Datadog Announces Integration Between Compliance Monitoring and the AWS Well-Architected Tool

Datadog

New integration helps customers identify configuration changes to better conform with the AWS Well-Architected Framework

Datadog, Inc. (NASDAQ: DDOG), the monitoring and security platform for cloud applications, announced today a new integration for Datadog Compliance Monitoring with the Amazon Web Services (AWS) Well-Architected Tool.

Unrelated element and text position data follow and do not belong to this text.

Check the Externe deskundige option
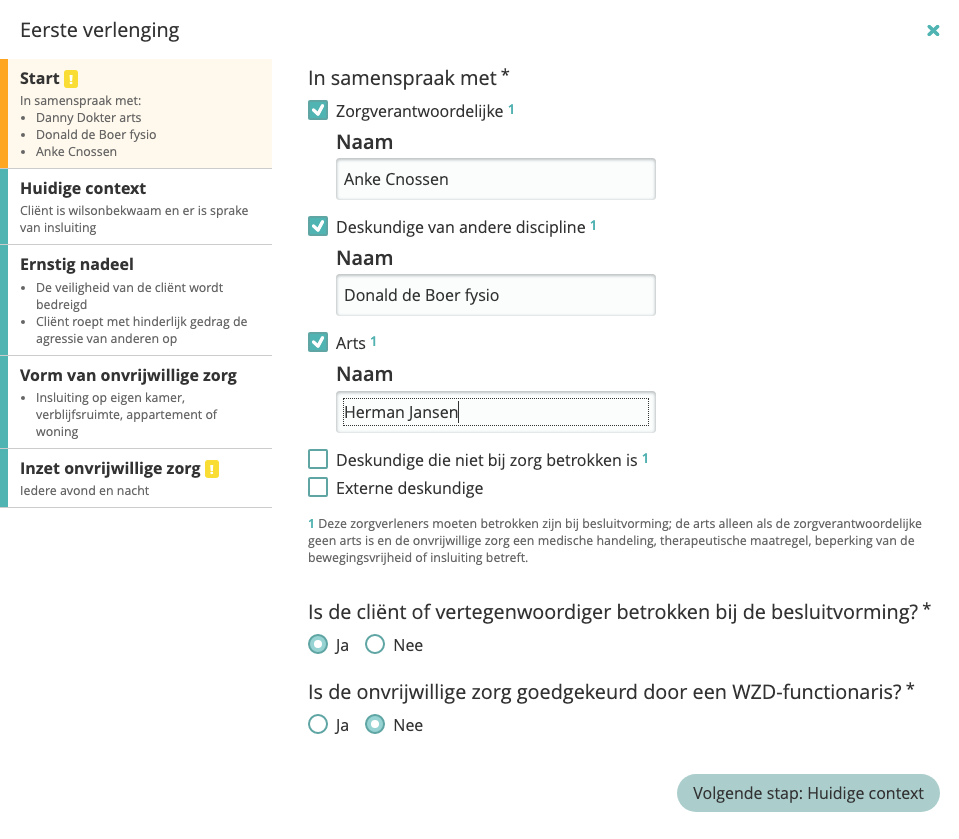 pos(318,488)
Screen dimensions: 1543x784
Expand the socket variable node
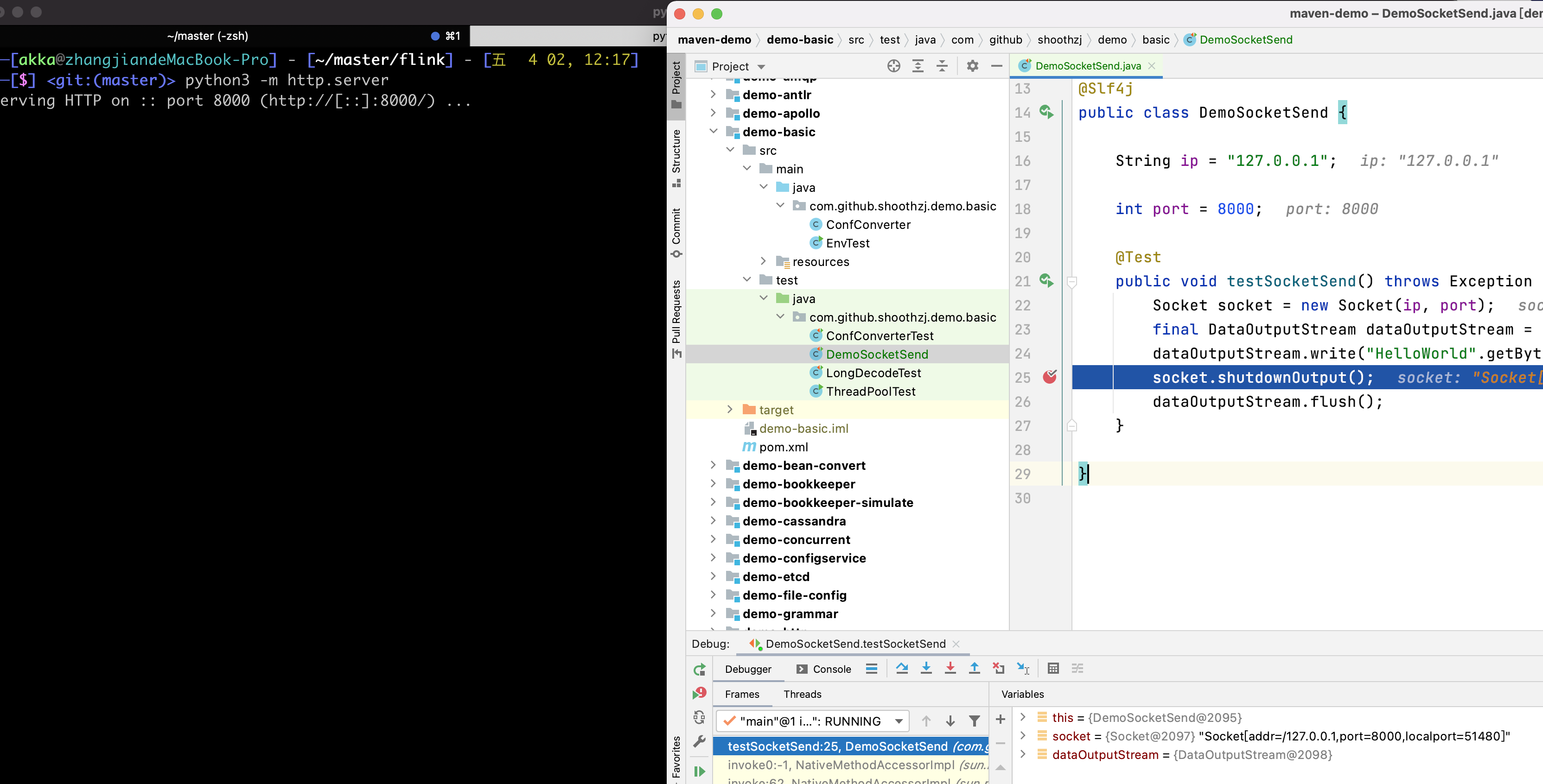(x=1023, y=735)
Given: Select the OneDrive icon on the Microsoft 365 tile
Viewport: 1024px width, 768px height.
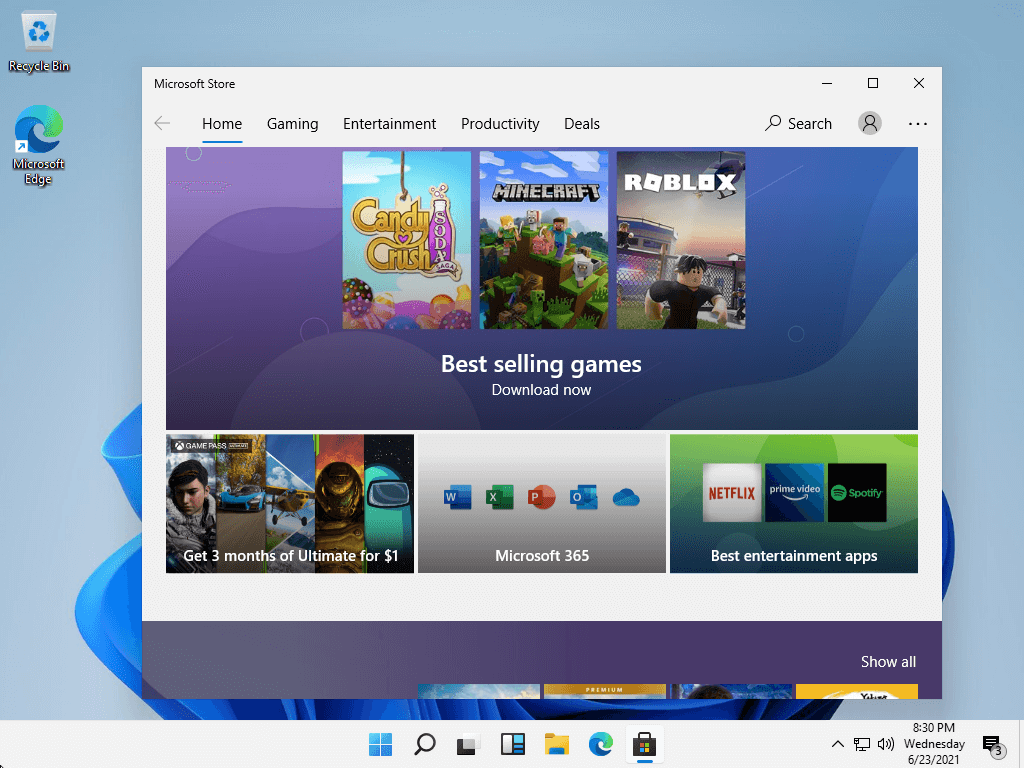Looking at the screenshot, I should tap(626, 496).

The AWS Well-Architected Tool enables customers to review the state of their workloads and compare them to the latest AWS architecture best practices. Datadog’s Compliance Monitoring now integrates with the AWS Well-Architected Tool, enabling customers to monitor that their workloads comply with AWS best practices. Directly within the Security Pillar section of the AWS Well-Architected Review (WAR) interactive tool, customers can query for all Datadog discovered misconfigurations that indicate drift or lack of adherence.

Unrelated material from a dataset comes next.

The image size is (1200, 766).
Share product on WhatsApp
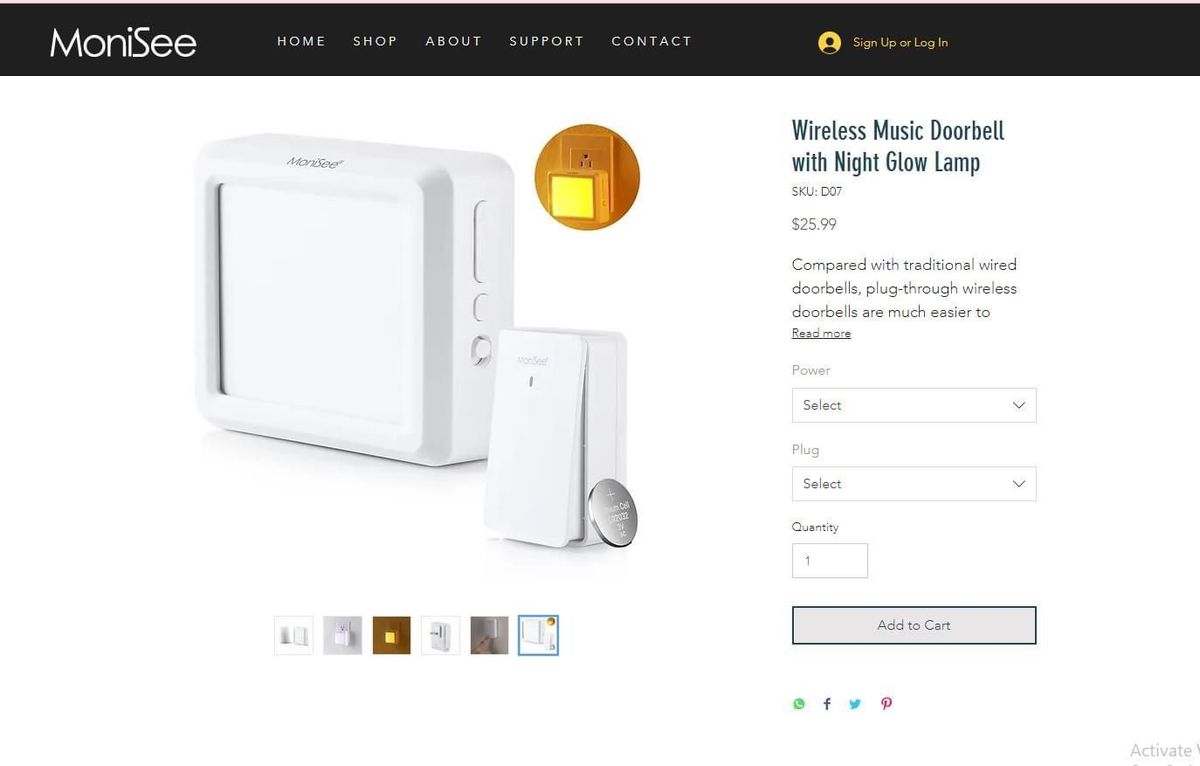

“We’re excited to launch our integration with the AWS Well-Architected Tool,” said Renaud Boutet, Vice President of Product, Datadog. “We’ve mapped our default compliance rules to the AWS Well-Architected security pillar, allowing our shared customers to track and trend WAR adherence using our continuous compliance scanning for hosts, containers, and cloud services.”

Read More: Microsoft Study: How COVID-19 has altered the Future of Cyber-security

AWS launched APIs for the AWS Well-Architected Tool to support the seamless custom integrations of AWS Partner Network (APN) solutions into the AWS Well-Architected Tool. With these APIs, customers can use APN Partner solutions to effectively govern workloads using the AWS Well-Architected Framework.

Datadog Compliance Monitoring, currently in beta, makes it easy for DevOps and security teams to track the compliance posture of their production environment, automate audit evidence collection, and detect cloud, host, container, and Kubernetes misconfigurations before an organization is exposed to external bad actors.